Allemagne: crépuscule démographique ?



Alors que le moindre rot d’Allemands attablés dans un biergarten fait l’objet d’un décryptage pour découvrir l’éventuelle et terrifiante ébauche d’un «sieg heil», que l’idéologie de la méaculpance ad eternam sévit quotidiennement dans les écoles, les églises, les entreprises, que la dénonciation des nationalistes est devenue un rituel gratifiant pour ses adeptes, l’Allemagne, joyau de l’Europe blanche multimillénaire, berceau de glorieux empires et source de tant de mythes fondateurs du sacré européen, puissance économique seule à même de nous permettre de ne plus être la putain bouffie de l’Amérique, traverse la crise démographique et identitaire la plus grave depuis l’entrée dans l’histoire des peuples germaniques.


 Constat

En 1999, l’Allemagne a enregistré 767.000 naissances et 844.000 décès. Le solde négatif de 77.000 masque en fait une réalité bien plus noire: en décomptant le solde naturel des étrangers présents en Allemagne, la réalité est plus proche d’une hémorragie de 200.000 unités par an. Tous les prévisionnistes, allemands ou étrangers, s’accordent à dire que la population de souche va accélérer de façon dramatique sa régression dans les décennies à venir. En 2050, la population allemande devrait se situer entre 65 à 70 millions d’unités contre 82 millions aujourd’hui.
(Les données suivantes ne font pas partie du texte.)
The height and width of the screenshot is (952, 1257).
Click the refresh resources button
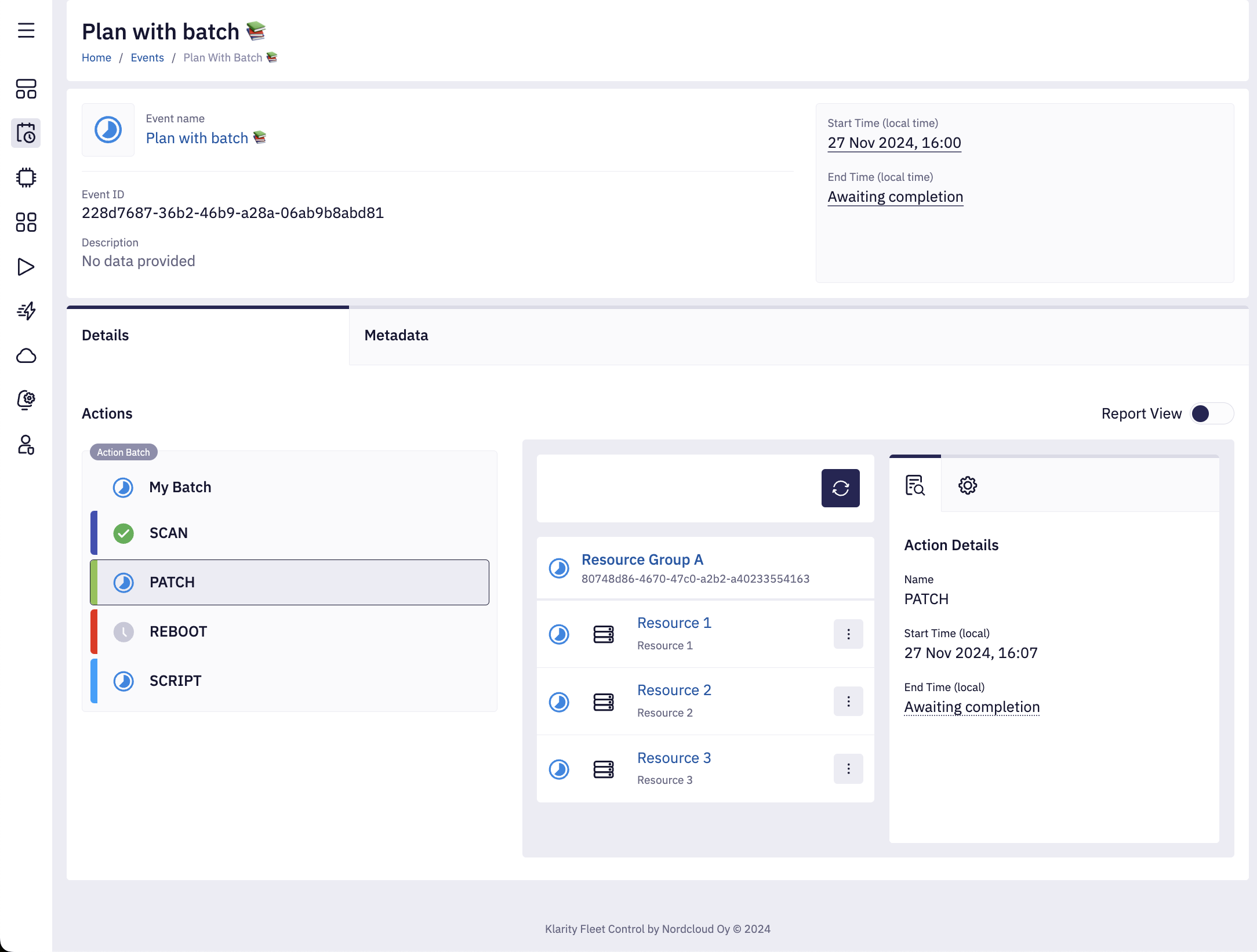pos(840,488)
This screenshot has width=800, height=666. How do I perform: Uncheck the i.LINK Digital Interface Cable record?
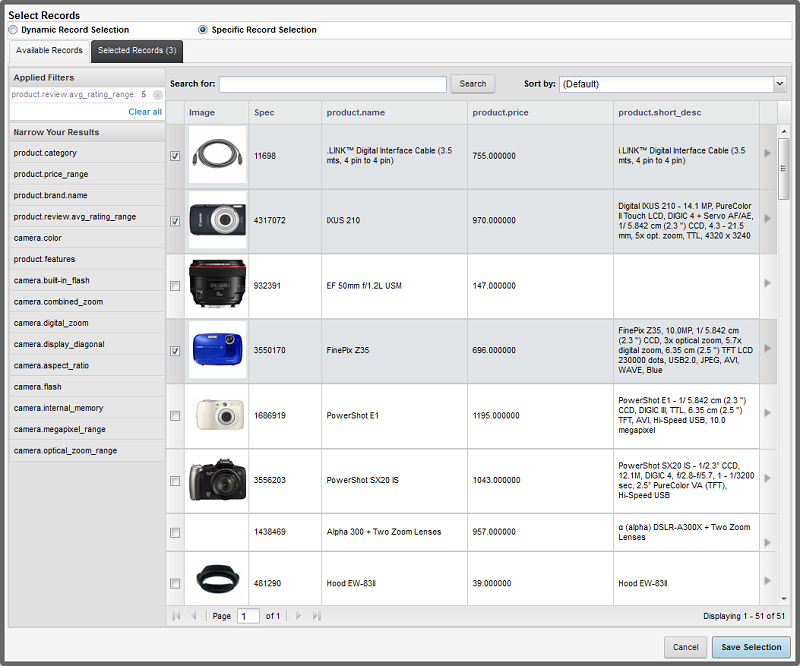(175, 156)
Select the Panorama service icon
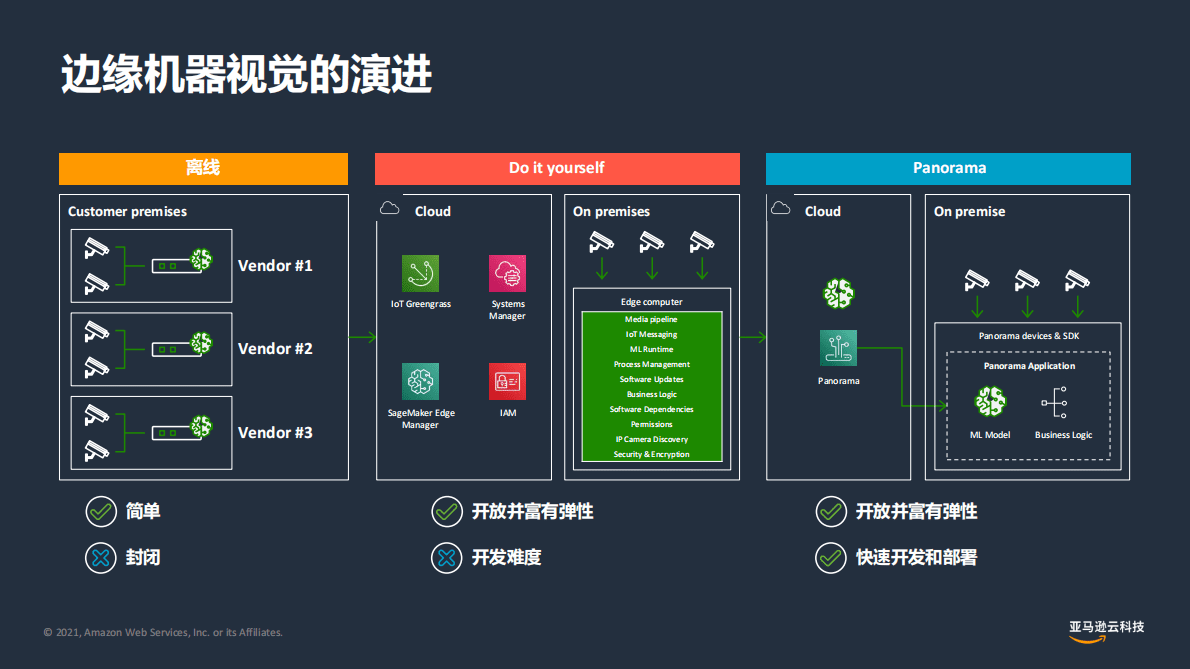1190x669 pixels. 838,348
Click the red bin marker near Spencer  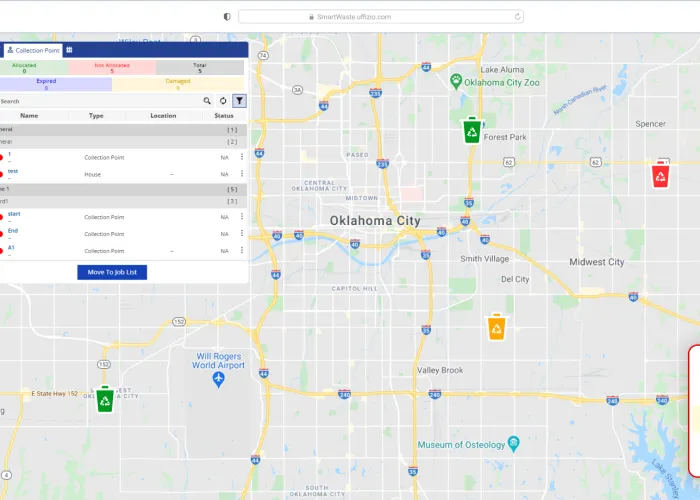(x=661, y=175)
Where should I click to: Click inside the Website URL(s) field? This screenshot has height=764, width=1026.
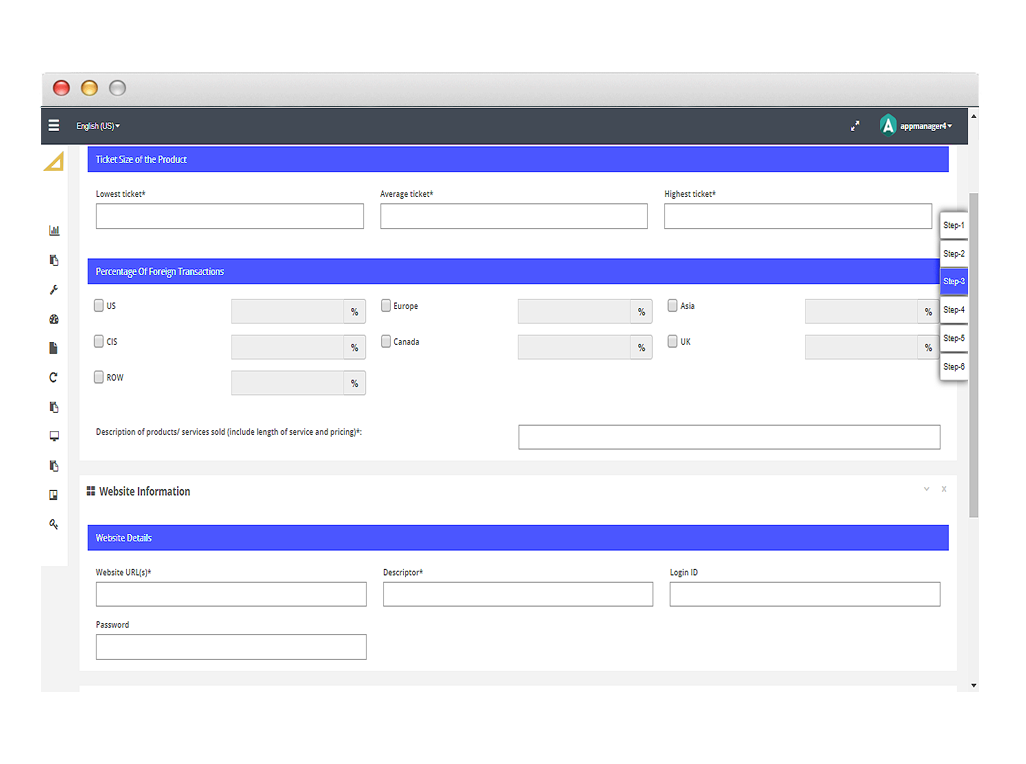click(230, 594)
Cette perte de 12 à 17 millions est en fait plus importante encore que ne le laissent entrevoir ces chiffres: en soustrayant de ce maximum de 70 millions au moins 20 millions de personnes d’origine étrangère, il ne restera plus que 50 millions d’Allemands en 2050, dont la pyramide d’âge sera extrêmement défavorable, excluant pratiquement toute possibilité de redémarrage démographique.
Aujourd’hui, le phénomène ne se limite désormais plus aux Lander de l’Est ,mais gagne l’ensemble du pays. Le taux de fécondité est de 1,37, bien loin des 2,1 nécessaires au renouvellement des générations. Encore, ce taux de 1,37 intègre-t-il les taux bien supérieurs des étrangers résidant en Allemagne.
Tandis que la pyramide des âges s’arase à la base et enfle dans sa partie supérieure vu l’augmentation des plus de 60 ans, la courbe de l’immigration est en accélération constante. Le solde migratoire est de plus de 200.000 pour l’année 1999. De 1990 à fin 1999, la population étrangère est passée de 5,2 millions à plus de 7 millions. A cela s’ajoute plus d’un million de naturalisations sur la décennie 90.
De ces chiffres, il ressort que jamais l’Allemagne n’a connu un tel hiver démographique…si ce n’est dans le futur, ajouterai-je ironiquement.

Solution suicidaire

Face au désastre, il nous semble évident que la seule réaction est un grand plan d’urgence nataliste et que l’ensemble de la classe politique d’outre-Rhin comme un seul homme, faisant fi des divergences, adopte comme priorité l’encouragement massif des naissances autochtones. Cependant, nous ne sommes plus en Allemagne mais dans une succursale du mondialisme où les enragés de l’ethno-masochisme ont pignon sur rue et, pour ce qui est des écologistes,…font la pluie et le beau temps (facile!). Témoins de cet aveuglement généralisé: la décision officielle de la CSU, l’aile conservatrice des chrétiens démocrates, de faire appel à une véritable colonisation de peuplement, c’est-à-dire, ouvrir, plus encore, les vannes de l’immigration, pour répondre aux besoins de l’économie (alors qu’il s’agit en fait de répondre aux  nouveaux et pseudo besoins générés par la logique consumériste occidentale et par l’idéologie de la croissance). La boucle est bouclée. La «droite» s’est alignée sur les positions rouges en matière d’immigration. (Tiens! Ca nous rappelle quelque chose!).
Ajoutant sa voix au chœur des destructeurs de la nation allemande, l’Onu évoquait récemment, comme l’impératif ontologique de certains philosophes, la nécessaire importation par l’Allemagne de centaines de milliers d’immigrés supplémentaires par an. C’est sans doute le prix à payer par les Allemands pour payer la pension de millions de vieux nazis et fils de nazis…
La renonciation généralisée à toute politique nataliste - politique qu’il aurait fallu lancer il y a déjà plus de dix ans - ne mérite qu’une seule appréciation: trahison! Petite question en passant: la trahison en temps de paix mérite-t-elle la même sentence que celle en temps de guerre?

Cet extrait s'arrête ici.